Agressions sexuelles: six mois avec sursis requis contre Franck Lavier, acquitté d'Outreau

Six mois avec sursis ont été requis vendredi contre Franck Lavier, acquitté d'Outreau, pour des agressions sexuelles contre sa fille, alors qu'elle était mineure, en dépit des  rétractations de cette...

Franck Lavier à Rennes, le 1er juin 2015 © DAMIEN MEYER
Franck Lavier à Rennes, le 1er juin 2015 © DAMIEN MEYER

Six mois avec sursis ont été requis vendredi contre Franck Lavier, acquitté d'Outreau, pour des agressions sexuelles contre sa fille, alors qu'elle était mineure, en dépit des  rétractations de cette dernière sur l'essentiel de ses accusations.

Le procureur de Boulogne-sur-Mer, Patrick Leleu, considère que Franck Lavier est coupable d'"agression sexuelle par ascendant" pour des attouchements sur les seins de sa fille, alors adolescente, ce que lui considérait comme un "jeu" sans gravité.

Il s'agit du seul fait retenu par l'accusation, la fille de Franck Lavier étant revenue à l'audience sur l'ensemble des autres accusations formulées depuis sept ans contre son père.

"Il vient vous dire ce n’est pas sexuel, moi je vous dis c’est sexuel et c’est une transgression". "Il impose un attouchement sexuel auquel la victime ne consent pas", considère le procureur.

A l'audience devant le tribunal correctionnel de Boulogne-sur-Mer (Pas-de-Calais), la jeune femme, une mère de quatre enfants aujourd'hui âgée de 24 ans, avait considéré qu'il s'agissait d'"un jeu, en passant, +pouet pouet+", mais qui la mettait mal à l'aise.

Franck Lavier précise que ces gestes n'étaient pas "quotidiens, pas 10.000 fois par jour". "C'est comme si on s'embrassait sur les joues ?", lui suggère son avocate. "C'est pareil", dit-il.

Terrible enfance

"Je n'ai rien à me reprocher", avait lancé en début d'audience cet homme de 45 ans, avant le coup de théâtre à la mi-journée des rétractations de sa fille. 

"Il ne s'est rien passé de ce que j'ai dit à ma déposition", a-t-elle fini par avouer après trois heures d'audition où elle a alterné entre hésitations, sanglots et trous de mémoire.

- "Il n'est jamais venu dans votre chambre le soir ?", lui demande le président.

- "Non", répond-elle.

- "Il ne vous a jamais léché le sexe ?"

- "Non."

- "Il ne vous a jamais mis un doigt dans votre sexe ?"

- "Non."

Elle affirme avoir menti pendant tant d'années par crainte "des conséquences pour fausses déclarations".

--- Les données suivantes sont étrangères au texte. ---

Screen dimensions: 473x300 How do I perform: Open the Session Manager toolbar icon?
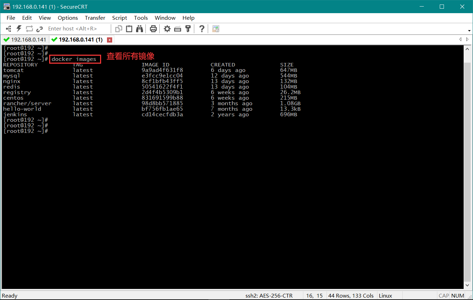click(x=9, y=29)
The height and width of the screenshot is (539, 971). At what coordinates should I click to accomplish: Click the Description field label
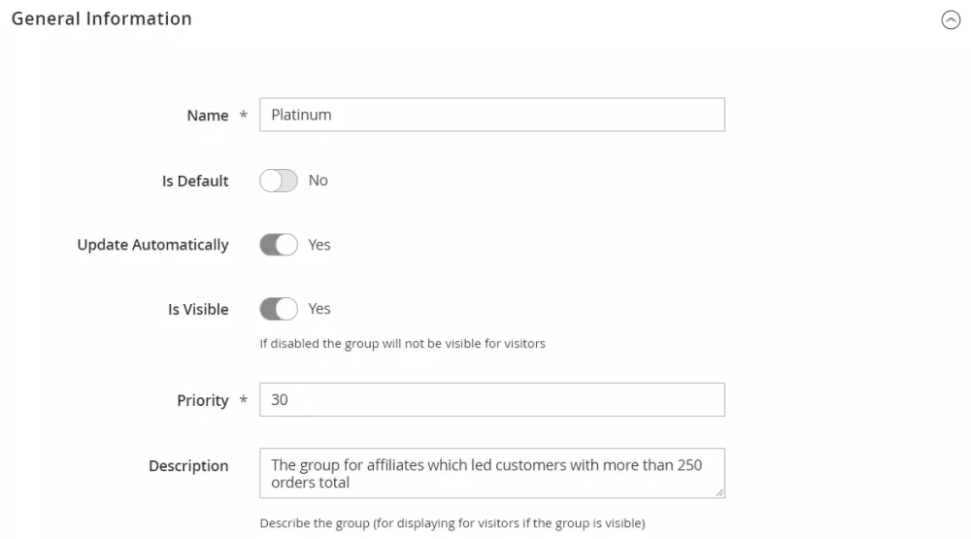coord(188,466)
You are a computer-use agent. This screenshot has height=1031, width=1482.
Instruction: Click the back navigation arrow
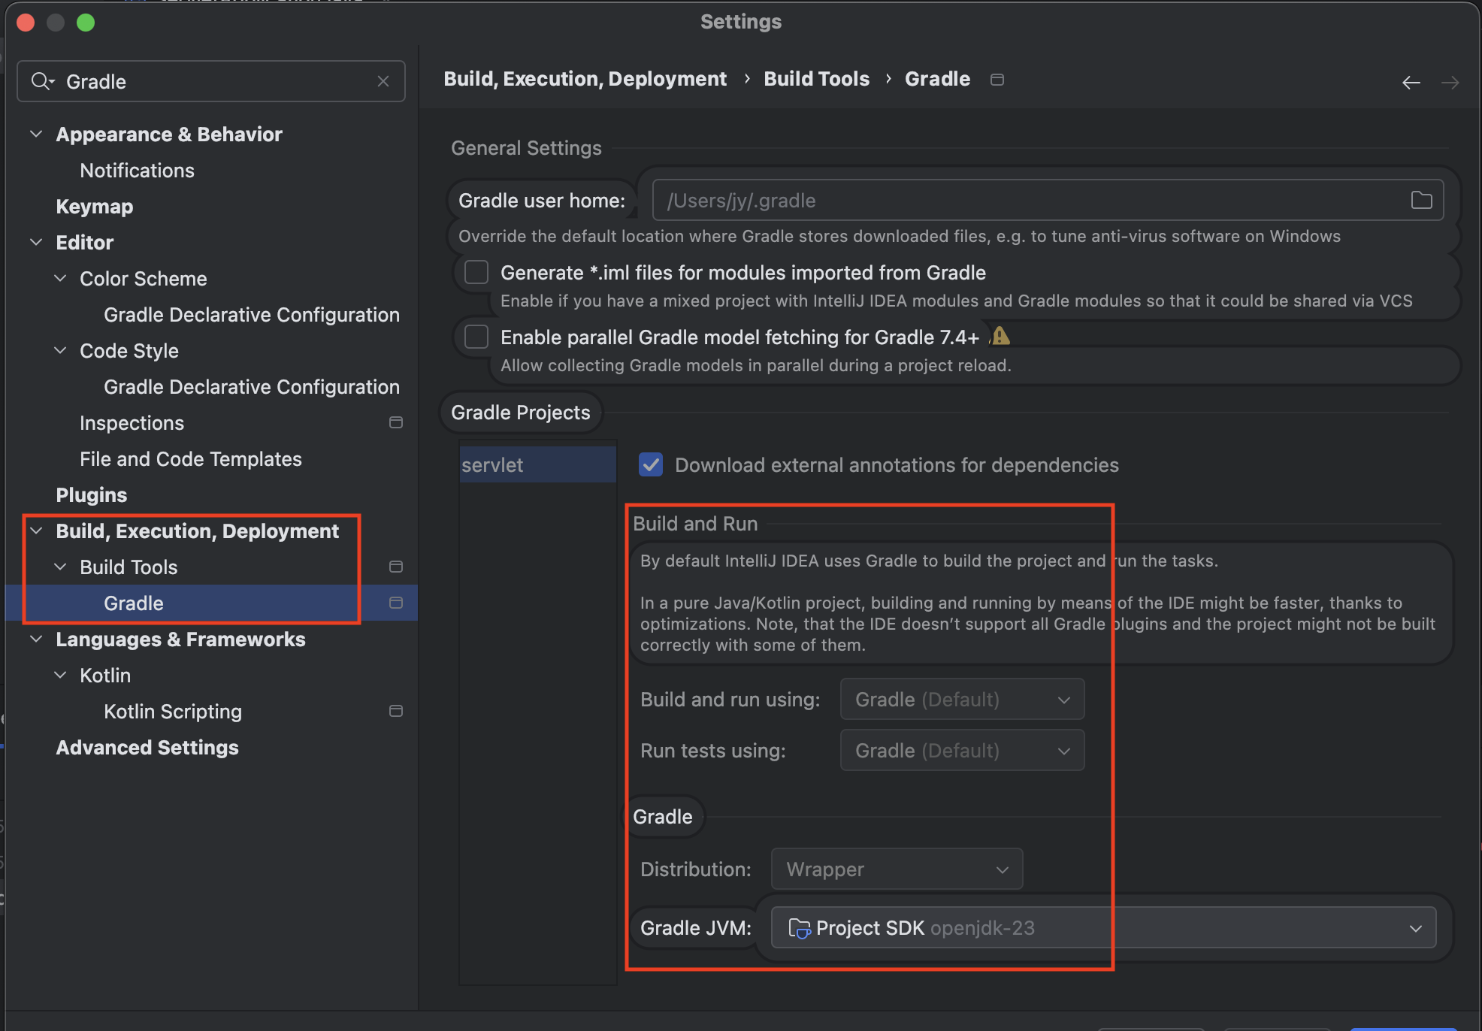(x=1411, y=83)
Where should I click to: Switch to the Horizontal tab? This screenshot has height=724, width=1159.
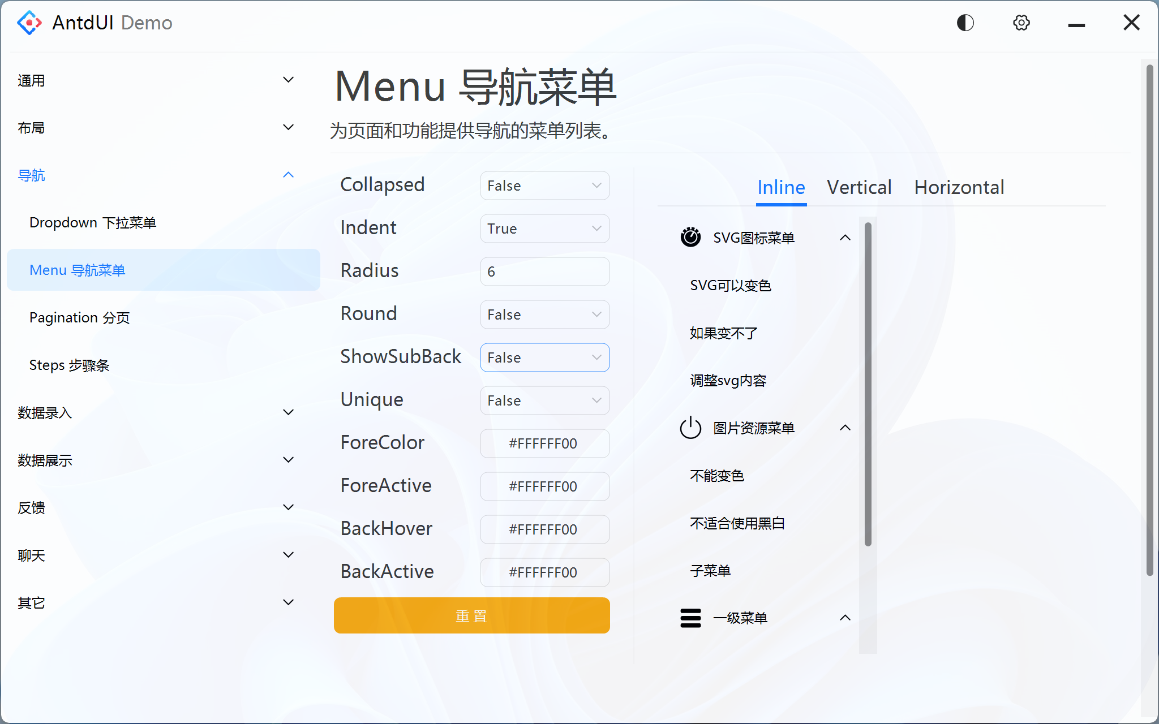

L'affaire remonte à 2016 quand, âgée de 16 ans, elle confie à la CPE de son lycée un courrier dans lequel elle évoque "un truc grave". La justice est saisie. Puis l'adolescente assure en audition avoir été victime d'attouchements depuis début 2015. Le parquet ordonne son placement provisoire. Franck Lavier est placé sous contrôle judiciaire.

Si elle a écrit ce premier courrier, intitulé "Terrible enfance", c'est parce qu'elle se sentait "mal dans (sa) peau", dit-elle.

Famille cassée

Elle raconte une vie "compliquée", marquée par son placement à même pas deux ans, quand ses parents sont injustement emportés par l'affaire Outreau. Elle ne les retrouvera qu'à l'âge de six ans. Le harcèlement à l'école, ensuite: "On m'appelait l'Affaire Outreau."

"Elle cherchait par tous les moyens à fuir cette famille" où "elle n'a jamais trouvé sa place", analyse l'avocate de Franck Lavier, Me Fabienne Roy-Nansion.

Elle et son petit frère ont d'ailleurs subi la maltraitance de leurs parents, tous deux condamnés en 2012 à dix et huit mois de prison avec sursis pour violences habituelles.

Franck et Sandrine Lavier, divorcés mais qui vivent ensemble, font partie des accusés d'Outreau. Lui a été condamné en 2004 à six ans de prison pour le viol de sa belle-fille par la cour d'assises du Pas-de-Calais, puis acquitté l'année suivante par la cour d'appel de Paris. Il a passé en tout 36 mois de prison.

L'affaire de viols d'enfants d'Outreau, qui avait entraîné de longues incarcérations pour des innocents, a abouti à un fiasco judiciaire. Après deux procès aux assises en 2004 et 2005, 13 des 17 accusés ont été acquittés.

L'affaire "a marqué de manière indélébile" la vie de Franck Lavier, a convenu le procureur Patrick Leleu. "Dans cette famille tout le monde est cassé".